* Records excerpted from a collection
_ _ _ _ _ _ _

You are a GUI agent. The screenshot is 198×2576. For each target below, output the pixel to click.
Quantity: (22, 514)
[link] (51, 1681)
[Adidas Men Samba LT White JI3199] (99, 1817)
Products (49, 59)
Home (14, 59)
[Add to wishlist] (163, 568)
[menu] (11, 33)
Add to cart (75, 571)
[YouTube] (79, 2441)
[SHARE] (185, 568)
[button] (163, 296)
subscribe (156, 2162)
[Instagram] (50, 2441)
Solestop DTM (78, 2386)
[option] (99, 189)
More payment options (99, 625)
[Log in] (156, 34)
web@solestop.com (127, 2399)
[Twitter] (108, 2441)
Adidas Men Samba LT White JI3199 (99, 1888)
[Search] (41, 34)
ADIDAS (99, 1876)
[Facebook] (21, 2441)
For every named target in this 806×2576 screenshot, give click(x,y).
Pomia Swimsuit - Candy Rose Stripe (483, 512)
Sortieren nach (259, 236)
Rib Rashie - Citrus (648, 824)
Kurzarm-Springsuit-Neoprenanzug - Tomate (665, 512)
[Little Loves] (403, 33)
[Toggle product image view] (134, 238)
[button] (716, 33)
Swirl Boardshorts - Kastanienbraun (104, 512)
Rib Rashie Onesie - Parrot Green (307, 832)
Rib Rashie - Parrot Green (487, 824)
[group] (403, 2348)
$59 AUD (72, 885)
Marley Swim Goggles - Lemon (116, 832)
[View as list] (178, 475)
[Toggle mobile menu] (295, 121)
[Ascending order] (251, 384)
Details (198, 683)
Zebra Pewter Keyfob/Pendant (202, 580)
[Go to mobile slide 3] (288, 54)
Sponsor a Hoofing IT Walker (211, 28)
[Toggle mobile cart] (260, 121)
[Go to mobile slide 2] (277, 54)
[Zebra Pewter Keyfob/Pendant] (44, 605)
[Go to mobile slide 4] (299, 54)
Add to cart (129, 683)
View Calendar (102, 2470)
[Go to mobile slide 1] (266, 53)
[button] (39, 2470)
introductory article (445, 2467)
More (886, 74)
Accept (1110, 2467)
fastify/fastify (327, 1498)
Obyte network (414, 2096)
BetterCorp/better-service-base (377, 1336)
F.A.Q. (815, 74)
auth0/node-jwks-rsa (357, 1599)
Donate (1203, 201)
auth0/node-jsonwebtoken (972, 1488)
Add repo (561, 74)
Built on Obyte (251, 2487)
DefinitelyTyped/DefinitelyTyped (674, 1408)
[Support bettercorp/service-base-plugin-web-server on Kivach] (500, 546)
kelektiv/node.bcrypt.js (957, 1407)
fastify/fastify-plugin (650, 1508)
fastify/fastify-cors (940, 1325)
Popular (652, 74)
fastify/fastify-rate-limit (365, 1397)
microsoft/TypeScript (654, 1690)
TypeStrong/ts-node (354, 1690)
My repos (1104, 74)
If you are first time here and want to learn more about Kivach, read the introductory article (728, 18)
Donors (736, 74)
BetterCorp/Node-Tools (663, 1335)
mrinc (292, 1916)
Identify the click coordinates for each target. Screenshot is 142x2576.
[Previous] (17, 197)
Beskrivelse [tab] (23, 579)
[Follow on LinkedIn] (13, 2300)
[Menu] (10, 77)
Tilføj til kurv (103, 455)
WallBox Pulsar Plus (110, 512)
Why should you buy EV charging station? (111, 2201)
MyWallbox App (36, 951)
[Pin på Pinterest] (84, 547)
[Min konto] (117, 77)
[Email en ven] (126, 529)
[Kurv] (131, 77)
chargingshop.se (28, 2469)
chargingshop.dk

_ _ _ _ _ _ _

Show a copy of each line from the records above in which the string "Zebra" occurs.

Zebra Pewter Keyfob/Pendant (202, 580)
[Zebra Pewter Keyfob/Pendant] (44, 605)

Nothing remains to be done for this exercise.